> [REQUIREMENT]:
Starting with the line that contains "The image size is (631, 420)." and stopping after the line that contains "You are a computer-use agent. Screen dimensions: 677x677", return each line below exactly as written, with no others.

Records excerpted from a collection
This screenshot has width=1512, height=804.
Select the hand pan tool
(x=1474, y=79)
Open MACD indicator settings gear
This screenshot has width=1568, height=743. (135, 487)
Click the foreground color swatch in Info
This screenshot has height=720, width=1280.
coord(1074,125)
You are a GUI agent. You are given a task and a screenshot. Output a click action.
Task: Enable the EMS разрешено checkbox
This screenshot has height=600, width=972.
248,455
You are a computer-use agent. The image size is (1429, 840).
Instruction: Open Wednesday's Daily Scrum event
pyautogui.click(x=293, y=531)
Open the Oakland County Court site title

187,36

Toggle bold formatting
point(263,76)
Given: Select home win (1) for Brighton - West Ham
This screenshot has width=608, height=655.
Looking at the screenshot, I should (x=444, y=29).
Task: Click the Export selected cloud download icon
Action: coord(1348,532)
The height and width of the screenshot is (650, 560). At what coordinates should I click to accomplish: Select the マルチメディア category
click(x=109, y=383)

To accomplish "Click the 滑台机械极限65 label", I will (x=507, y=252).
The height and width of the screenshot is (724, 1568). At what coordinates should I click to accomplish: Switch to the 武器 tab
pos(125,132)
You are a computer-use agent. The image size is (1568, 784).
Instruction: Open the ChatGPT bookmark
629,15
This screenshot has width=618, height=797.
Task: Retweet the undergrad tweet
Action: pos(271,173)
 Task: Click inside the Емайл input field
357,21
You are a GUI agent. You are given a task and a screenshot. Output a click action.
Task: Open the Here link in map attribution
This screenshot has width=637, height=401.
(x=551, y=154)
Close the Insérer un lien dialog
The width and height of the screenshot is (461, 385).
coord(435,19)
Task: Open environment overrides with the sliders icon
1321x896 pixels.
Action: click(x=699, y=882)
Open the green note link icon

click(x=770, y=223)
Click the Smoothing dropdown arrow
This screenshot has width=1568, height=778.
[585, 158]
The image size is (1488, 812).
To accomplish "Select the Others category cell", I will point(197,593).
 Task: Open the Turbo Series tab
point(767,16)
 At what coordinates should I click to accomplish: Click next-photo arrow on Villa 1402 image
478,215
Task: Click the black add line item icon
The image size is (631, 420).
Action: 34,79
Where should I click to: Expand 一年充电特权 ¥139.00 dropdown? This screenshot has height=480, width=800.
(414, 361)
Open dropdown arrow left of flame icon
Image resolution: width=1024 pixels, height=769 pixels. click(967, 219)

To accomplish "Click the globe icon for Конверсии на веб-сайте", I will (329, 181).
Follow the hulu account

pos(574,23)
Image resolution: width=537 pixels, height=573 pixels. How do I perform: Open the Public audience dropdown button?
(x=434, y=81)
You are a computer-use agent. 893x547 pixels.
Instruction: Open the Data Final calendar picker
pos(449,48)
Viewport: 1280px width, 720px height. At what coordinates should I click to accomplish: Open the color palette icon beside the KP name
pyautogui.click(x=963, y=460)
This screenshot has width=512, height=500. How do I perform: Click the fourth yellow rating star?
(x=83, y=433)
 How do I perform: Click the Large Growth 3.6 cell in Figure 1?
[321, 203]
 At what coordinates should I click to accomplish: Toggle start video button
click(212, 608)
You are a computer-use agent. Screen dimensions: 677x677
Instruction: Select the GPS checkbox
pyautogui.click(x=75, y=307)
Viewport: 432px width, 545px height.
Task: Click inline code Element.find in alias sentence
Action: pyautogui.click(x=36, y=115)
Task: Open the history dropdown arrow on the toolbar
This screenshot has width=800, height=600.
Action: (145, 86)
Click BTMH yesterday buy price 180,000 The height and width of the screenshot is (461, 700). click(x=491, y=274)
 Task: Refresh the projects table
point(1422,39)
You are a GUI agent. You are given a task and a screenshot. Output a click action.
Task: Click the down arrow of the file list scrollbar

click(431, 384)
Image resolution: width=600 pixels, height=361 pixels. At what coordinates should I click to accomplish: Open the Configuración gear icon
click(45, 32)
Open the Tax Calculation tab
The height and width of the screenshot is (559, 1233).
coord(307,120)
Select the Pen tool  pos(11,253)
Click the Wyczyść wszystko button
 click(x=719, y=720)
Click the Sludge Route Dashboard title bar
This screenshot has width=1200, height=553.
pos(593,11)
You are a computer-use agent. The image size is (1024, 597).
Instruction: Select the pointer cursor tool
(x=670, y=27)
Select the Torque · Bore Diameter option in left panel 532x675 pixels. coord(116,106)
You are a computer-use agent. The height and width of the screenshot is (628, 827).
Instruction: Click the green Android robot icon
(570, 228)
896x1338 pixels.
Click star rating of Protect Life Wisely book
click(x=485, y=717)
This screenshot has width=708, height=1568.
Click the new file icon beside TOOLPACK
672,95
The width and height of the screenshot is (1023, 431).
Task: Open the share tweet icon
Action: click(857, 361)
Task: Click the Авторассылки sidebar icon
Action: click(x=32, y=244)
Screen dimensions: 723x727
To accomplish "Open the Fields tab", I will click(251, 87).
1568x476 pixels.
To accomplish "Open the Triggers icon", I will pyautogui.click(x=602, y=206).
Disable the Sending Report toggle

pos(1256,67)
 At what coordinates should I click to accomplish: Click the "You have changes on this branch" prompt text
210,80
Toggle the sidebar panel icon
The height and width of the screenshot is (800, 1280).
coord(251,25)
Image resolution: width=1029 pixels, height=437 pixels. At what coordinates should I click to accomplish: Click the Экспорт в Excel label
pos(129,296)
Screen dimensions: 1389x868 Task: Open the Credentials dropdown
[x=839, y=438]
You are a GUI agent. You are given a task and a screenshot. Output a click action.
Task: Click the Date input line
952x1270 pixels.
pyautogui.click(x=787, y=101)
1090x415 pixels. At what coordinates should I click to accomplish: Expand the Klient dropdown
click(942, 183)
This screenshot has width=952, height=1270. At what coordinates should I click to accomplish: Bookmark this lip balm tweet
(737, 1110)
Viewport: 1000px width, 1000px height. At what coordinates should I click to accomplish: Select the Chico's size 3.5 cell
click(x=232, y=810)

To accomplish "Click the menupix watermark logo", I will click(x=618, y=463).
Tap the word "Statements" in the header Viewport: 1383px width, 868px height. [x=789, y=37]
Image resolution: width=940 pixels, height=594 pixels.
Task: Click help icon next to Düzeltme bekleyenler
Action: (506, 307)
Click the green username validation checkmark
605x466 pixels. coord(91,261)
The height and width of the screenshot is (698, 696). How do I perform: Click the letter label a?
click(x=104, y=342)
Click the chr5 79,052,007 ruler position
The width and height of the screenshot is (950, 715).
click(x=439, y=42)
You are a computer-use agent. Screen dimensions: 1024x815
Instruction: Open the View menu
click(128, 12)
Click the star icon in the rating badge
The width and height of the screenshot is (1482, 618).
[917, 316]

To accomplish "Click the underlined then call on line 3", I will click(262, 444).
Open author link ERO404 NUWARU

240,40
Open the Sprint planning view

> [WRITTEN SOLUTION]:
The image size is (631, 420).
Action: 34,79
Where should I click to: Expand 一年充电特权 ¥139.00 dropdown? This screenshot has height=480, width=800.
(414, 361)
Open dropdown arrow left of flame icon
Image resolution: width=1024 pixels, height=769 pixels. click(967, 219)

To accomplish "Click the globe icon for Конверсии на веб-сайте", I will (329, 181).
Follow the hulu account

pos(574,23)
Image resolution: width=537 pixels, height=573 pixels. How do I perform: Open the Public audience dropdown button?
(x=434, y=81)
You are a computer-use agent. 893x547 pixels.
Instruction: Open the Data Final calendar picker
pos(449,48)
Viewport: 1280px width, 720px height. At what coordinates should I click to accomplish: Open the color palette icon beside the KP name
pyautogui.click(x=963, y=460)
This screenshot has width=512, height=500. How do I perform: Click the fourth yellow rating star?
(x=83, y=433)
 How do I perform: Click the Large Growth 3.6 cell in Figure 1?
[321, 203]
 At what coordinates should I click to accomplish: Toggle start video button
click(212, 608)
You are a computer-use agent. Screen dimensions: 677x677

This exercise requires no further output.